(by Rob Yeung)
Incredibly, from an informal survey I did, this book does not come up among the top 5 on how to the science of persuasion – but it should! The book’s easy-to-read, humorous, direct style might suggest you can finish it in a day or two, but not if you want to make notes of all the important stuff!
Yeung builds on the work of the great Cialdini, but he adds an extra layer by giving us findings from recent fMRI research for instance and by including a host of short vignettes and examples from the world of business. As for the relevance to us teachers, the examples abound! Here are a few:
In a simple yet elegant study (p. 254) researchers asked random passers-by to take part in a market research. About 75% of them agreed. On another occasion however, the figure went up to 90%! How did this happen? Easily; research assistants simply added the words ‘You are free to accept or refuse’! (Moral: Pointing out to students that certain assignments are optional avoids triggering ‘Psychological Reactance’).
In another experiment (p. 110) students were asked to read a form asking them to volunteer sometime in the future to help with an awareness project in local schools. Once again, there were two groups. Out of those who agreed to come, 17% of the first group turned up, but the number soared to 49% in the second. Why? Well, members of the second group had to tick a box in the form signalling their agreement! (Moral: to ensure consistency, get students to agree to do things [e.g. H/W] and actually write down themselves what they have to do!)

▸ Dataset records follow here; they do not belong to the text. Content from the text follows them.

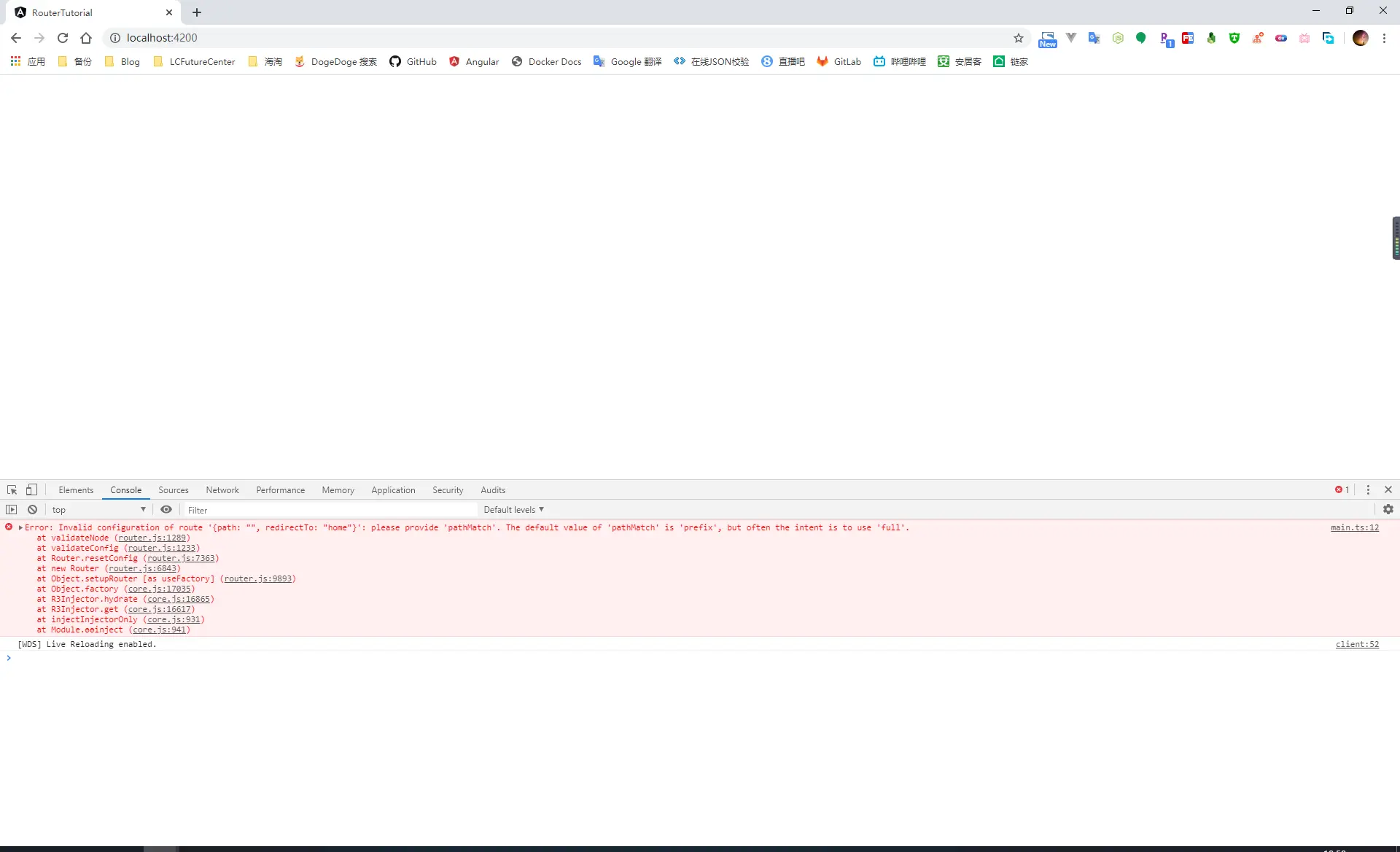This screenshot has height=852, width=1400.
Task: Bookmark this page with the star icon
Action: point(1018,38)
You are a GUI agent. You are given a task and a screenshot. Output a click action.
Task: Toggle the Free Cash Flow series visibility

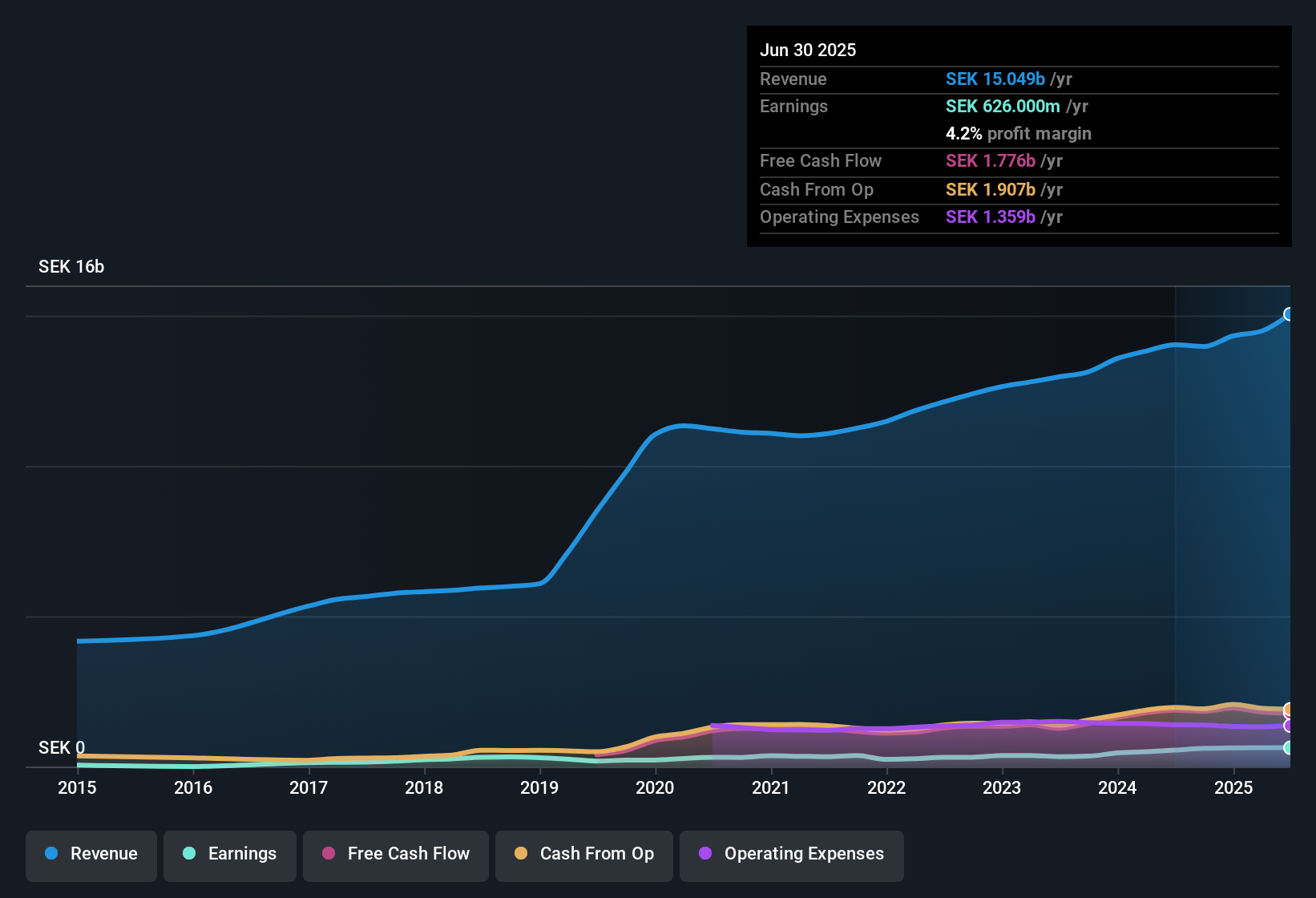pos(395,854)
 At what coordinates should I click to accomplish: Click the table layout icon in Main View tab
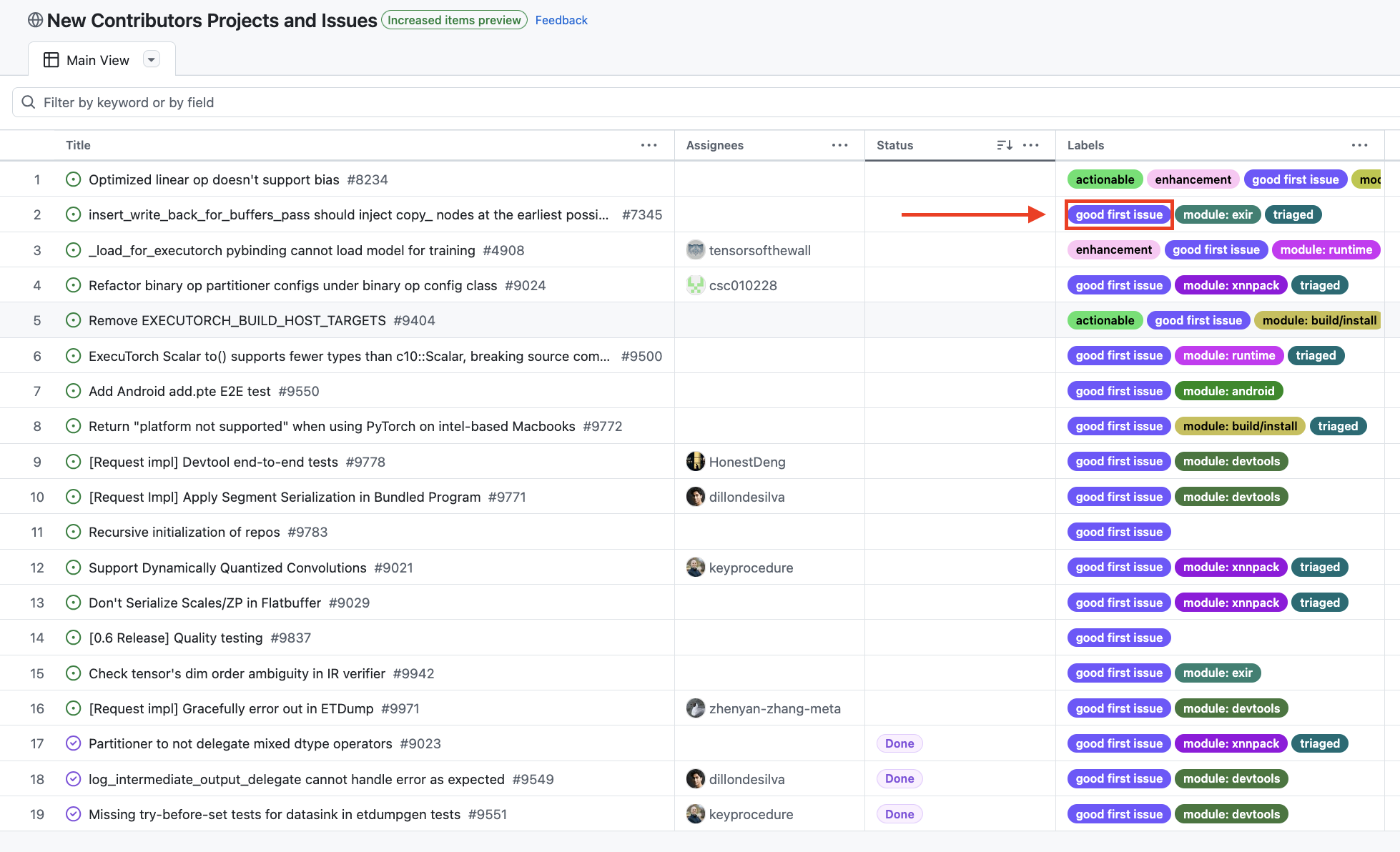(x=51, y=60)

Motivation of course if a major concern for us teachers. In a brilliant study (pp 190 – 192), Business students were given a text to read. Some were told it would help them with their ‘personal development’; others that it would help them with their future career. The results: not only did the ‘intrinsic motivation’ group do better than the second one (by about 24.5%) but they also showed a long-term interest in the topic to a far greater degree than the others! (Moral: we may be tempted to ‘sell’ activities to our BE students using ‘extrinsic’ reasons, but intrinsic motivation is far more effective).

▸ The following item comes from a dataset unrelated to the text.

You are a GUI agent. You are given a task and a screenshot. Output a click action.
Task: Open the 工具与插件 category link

Yeung writes convincingly and unpretentiously. He has a special knack for pointing out the implications of the research and the wide applicability some of the findings have. Here is a final example (p. 68): Do you remember that market survey study? In a similar situation, compliance numbers soared from 40% to a staggering 70%! The reason? Research assistance had been instructed to touch passers-by lightly on the arm… (Moral: to ensure compliance, touch your students gently!)